William Anthony of Reading, Massachusetts, formerly of Buffalo, NY, passed away after a long battle with Multiple Sclerosis on July 15, 2020, at the age of 77. Bill was the beloved brother of Bob Anthony, Richard Anthony, and the late Jack Anthony, and the loving father of Julia Benton, Jill McFadden (Carl) and Jessica Quirk (Sean). He was the proud grandfather to eight grandkids and one great-granddaughter.
Bill was happily married for 54 years to his late wife, Camille Anthony, who passed away in 2019. Bill and Camille loved raising their family in the Town of Reading. He was a man with many interests. He loved to golf, garden, ski, travel, and write poetry, but of all of his hobbies, his most cherished was spending time with his family and grandkids. To say Bill was a devoted family man is an understatement. He brought so much joy to his girls and never seemed to tire of playing games with his daughters, coaching all of their sports teams, or offering fatherly advice. He was a fixture at his grandkids sporting events and was always there to provide unconditional support. Bill’s appreciation for the importance of family started with his wonderful parents, the late William and Phyllis Anthony, who instilled the importance of gathering around the table for Sunday dinners. Bill would never miss a Christmas or Summertime on the shores of Lake Erie creating memories with his large extended family.

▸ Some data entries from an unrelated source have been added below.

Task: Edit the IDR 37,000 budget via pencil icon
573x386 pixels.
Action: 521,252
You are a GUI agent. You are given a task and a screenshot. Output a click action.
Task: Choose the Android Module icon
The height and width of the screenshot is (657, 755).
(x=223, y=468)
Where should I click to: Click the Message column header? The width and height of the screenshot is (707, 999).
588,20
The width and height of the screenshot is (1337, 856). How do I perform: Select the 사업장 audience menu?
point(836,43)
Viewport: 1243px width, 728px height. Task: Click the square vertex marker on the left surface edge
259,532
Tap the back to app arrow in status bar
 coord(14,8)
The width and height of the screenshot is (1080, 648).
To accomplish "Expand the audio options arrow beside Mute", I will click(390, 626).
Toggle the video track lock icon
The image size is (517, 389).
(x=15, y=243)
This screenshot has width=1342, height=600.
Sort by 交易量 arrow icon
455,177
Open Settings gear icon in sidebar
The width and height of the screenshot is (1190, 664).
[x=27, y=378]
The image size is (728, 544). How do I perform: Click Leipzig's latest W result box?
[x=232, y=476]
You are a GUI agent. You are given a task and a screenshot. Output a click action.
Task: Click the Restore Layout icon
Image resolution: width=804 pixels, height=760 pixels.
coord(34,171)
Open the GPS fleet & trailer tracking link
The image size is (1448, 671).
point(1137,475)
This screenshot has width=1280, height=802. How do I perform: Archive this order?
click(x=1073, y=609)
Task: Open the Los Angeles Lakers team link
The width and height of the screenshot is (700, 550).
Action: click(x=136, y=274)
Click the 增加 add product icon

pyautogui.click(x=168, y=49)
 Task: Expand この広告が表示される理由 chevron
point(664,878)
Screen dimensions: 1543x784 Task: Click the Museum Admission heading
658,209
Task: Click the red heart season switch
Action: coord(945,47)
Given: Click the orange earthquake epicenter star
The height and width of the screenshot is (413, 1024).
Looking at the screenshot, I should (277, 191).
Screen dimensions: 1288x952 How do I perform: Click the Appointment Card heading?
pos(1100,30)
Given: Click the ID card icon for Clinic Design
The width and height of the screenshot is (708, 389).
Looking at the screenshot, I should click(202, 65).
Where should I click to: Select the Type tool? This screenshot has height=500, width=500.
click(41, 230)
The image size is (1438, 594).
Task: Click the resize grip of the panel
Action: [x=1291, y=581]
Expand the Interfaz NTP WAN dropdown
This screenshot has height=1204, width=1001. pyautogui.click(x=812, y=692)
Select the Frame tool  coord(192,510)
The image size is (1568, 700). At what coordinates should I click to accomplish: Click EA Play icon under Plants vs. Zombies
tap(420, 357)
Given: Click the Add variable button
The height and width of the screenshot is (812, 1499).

Bill was a pioneer in the field of Mental Illness. In 1979 he established the Center for Psychiatric Rehabilitation at Boston University and served as the Executive Director until his retirement in 2011. He received the Distinguished Service Award in 1992 from The President of the United States for his efforts “in promoting the dignity, equality, independence, and employment of people with disabilities”. Dr. Bill Anthony’s impact on the field of psychiatric rehabilitation and recovery is immeasurable. He led with his heart and advocated the notion that people with psychiatric conditions are people first.
By his friends and family, Bill was also lovingly known as the “Nap Man” for writing multiple “coffee table” books about napping and, most notably, founding National Napping Day – the day after daylight savings time. Bill had a wonderful life and has left a legacy of genuine goodness, thoughtfulness, and unconditional love that will never be forgotten.
Due to Covid-19, a memorial to celebrate Bill’s life will be held at a later date. In lieu of flowers, please make online donations in Bill’s name to the National MS Society.